Cinéma basque : trois générations de cinéastes
Les éditions Arteaz, marque de Pimientos, publient Cinéma basque : trois générations de cinéastes, ouvrage majeur traduit pour la première fois en français, dans une version mise à jour. Cette somme collective est la trace mémorielle du Congrès organisé par la Cinémathèque basque en juillet 2014, dans le cadre des cours d’été de l’Université du Pays Basque.
L’ouvrage, dirigé par le directeur de la Cinémathèque basque, Joxean Fernández, fait date dans l’historiographie culturelle du cinéma basque, réunissant plusieurs générations de cinéastes, théoriciens, universitaires, historiens, critiques… afin de faire un état des lieux jamais réalisé de ce cinéma de "communautés imaginées", et comme le dit l’historien et critique de cinéma Santos Zunzunegui, auteur de El cine en el País Vasco : "De quoi parlons-nous, quand nous parlons de cinéma basque ?"
Cinéma basque rassemble une vingtaine d’articles retranscrivant les études, conférences et tables rondes qui se sont déroulées lors du Congrès. Cinq tables rondes ont été notamment organisées, sur les première, seconde et troisième générations, l’industrie cinématographique basque et enfin sur la critique cinéma propre à cette région forte d’identité. Car l’enjeu est en partie dans cette définition de ces cinémas que la culture basque réunit, l’essence de cette industrie aux multiples facettes et évolutions, l’identité basque en tant que marqueur du récit cinématographique. Le dialogue de ces trois générations a permis de cartographier ce continent parfois flou, complexe, disparate, éclaté, notamment en parcourant la généalogie de cet art en Pays basque. L’historien Zunzunegui situe symboliquement la naissance de cette identité le 24 février 1976, lors des premières Journées du cinéma basque. Débattre de la "basquitude" des films relève d’une approche très complexe qui méritait la richesse du programme du Congrès de 2014. Grâce au socle de la Cinémathèque, jouant depuis 1978 un rôle primordial pour la préservation, la conservation et la diffusion du cinéma basque, nombreux sont ceux qui ont répondu présent pour ces rencontres exceptionnelles, Joxean Fernández précisant que "certes, tous ceux qui comptent n’étaient pas là, mais tous ceux qui étaient là comptent évidemment". Quelques grands noms tels que Álex de la Iglesia, Julio Medem ou Victor Erice étaient retenus professionnellement, mais les intervenants ont réussi à proposer un panorama précieux de ce cinéma souffrant parfois de son héritage politique et de certains amalgames partisans.
"L’ouvrage aborde évidemment la place que joue l’institutionnel festival de cinéma de Donostia / Saint-Sébastien, accueillant chaque année cent soixante-dix mille spectateurs."

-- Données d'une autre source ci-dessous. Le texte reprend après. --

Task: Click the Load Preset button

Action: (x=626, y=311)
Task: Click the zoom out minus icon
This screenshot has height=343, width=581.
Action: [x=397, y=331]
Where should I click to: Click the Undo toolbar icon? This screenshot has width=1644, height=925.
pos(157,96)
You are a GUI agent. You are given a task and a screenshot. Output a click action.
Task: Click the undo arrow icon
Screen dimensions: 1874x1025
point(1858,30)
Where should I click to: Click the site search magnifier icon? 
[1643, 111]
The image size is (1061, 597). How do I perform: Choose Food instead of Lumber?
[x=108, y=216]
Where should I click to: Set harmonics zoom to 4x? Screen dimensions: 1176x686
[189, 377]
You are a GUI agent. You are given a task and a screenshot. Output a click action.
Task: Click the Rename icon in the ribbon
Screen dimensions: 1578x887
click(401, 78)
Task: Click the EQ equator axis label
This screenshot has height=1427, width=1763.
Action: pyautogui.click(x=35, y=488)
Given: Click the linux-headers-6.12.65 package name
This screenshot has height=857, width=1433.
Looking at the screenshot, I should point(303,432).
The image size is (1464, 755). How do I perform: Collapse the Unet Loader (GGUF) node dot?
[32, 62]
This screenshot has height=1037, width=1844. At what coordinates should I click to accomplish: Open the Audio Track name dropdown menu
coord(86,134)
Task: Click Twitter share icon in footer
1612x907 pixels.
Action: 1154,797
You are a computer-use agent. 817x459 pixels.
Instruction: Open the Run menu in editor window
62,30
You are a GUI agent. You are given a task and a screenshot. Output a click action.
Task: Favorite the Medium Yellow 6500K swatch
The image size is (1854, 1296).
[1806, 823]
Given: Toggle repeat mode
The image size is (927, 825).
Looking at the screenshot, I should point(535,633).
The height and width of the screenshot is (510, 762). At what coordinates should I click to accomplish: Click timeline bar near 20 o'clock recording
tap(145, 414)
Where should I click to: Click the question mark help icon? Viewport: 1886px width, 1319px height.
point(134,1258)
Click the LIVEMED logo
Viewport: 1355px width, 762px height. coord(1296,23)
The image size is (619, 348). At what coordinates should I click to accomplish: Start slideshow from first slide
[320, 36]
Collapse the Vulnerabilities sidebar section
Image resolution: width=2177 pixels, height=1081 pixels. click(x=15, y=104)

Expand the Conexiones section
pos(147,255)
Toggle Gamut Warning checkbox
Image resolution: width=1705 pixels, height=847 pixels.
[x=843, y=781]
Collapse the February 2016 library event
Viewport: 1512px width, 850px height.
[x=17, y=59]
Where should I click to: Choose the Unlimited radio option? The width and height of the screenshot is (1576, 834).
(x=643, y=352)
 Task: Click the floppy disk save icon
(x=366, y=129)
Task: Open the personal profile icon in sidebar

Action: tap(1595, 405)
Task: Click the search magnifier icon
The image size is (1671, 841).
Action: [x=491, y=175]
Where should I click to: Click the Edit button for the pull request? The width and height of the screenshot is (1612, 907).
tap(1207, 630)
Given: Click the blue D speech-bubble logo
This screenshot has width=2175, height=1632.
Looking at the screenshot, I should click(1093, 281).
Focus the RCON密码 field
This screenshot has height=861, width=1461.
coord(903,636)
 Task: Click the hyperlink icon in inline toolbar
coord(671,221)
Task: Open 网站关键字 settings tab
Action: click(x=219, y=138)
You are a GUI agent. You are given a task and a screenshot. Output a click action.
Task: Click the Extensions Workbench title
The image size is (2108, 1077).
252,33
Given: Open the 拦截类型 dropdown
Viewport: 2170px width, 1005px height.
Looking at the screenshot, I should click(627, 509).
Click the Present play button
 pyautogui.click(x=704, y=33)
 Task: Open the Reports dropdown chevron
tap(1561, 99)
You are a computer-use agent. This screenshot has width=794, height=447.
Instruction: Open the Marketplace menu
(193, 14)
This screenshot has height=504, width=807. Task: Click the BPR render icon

Des œuvres telles que Sinfonía vasca d’Adolf Trotz (1936) ou Gure Sor Lekua d’André Madré (1956) ont été mises à l’honneur, découvertes majeures des dernières décennies. L’usage de l’euskara mêlé à l’étude du cinéma à partir de la perspective de l’identité nationale ont été confrontés aux polémiques et enjeux des contextes historiques. Le débat autour du genre prend également une place essentielle dans le livre, le "filmer au féminin" coïncidant avec le "féminin filmé". L’article sur la place de l’animation dans le cinéma basque appelle une vision optimiste de son devenir, ainsi que le retour sur cette génération de talents qui a éclos dans les années 1990 avec Bajo Ulloa, Calparsoro, De la Iglesia, Medem ou Urbizu… L’ouvrage aborde évidemment la place que joue l’institutionnel festival de cinéma de Donostia / Saint-Sébastien, accueillant chaque année cent soixante-dix mille spectateurs. Ce festival reste un levier fantastique pour l’industrie cinématographique du Pays Basque ! Autour de cette réussite événementielle, orbitent cependant toutes les difficultés d’une économie régionale, comme celle des entreprises audiovisuelles, qui doit faire face aux défis et évolutions propres à son histoire en terre basque. La troisième génération en est le moteur avec le programme Kimuak – petites pousses, vitrine actuelle du cinéma basque. Vingt ans à mettre en lumière le talent basque, sous forme de courts métrages, passerelles vers l’international. La table ronde retranscrite réunissant six cinéastes issus de ce programme rend hommage au travail du Kimuak. Ainsi, la charge historique du livre n’empêche pas le lecteur d’y comprendre un avenir plutôt radieux pour ce cinéma plein de vitalité.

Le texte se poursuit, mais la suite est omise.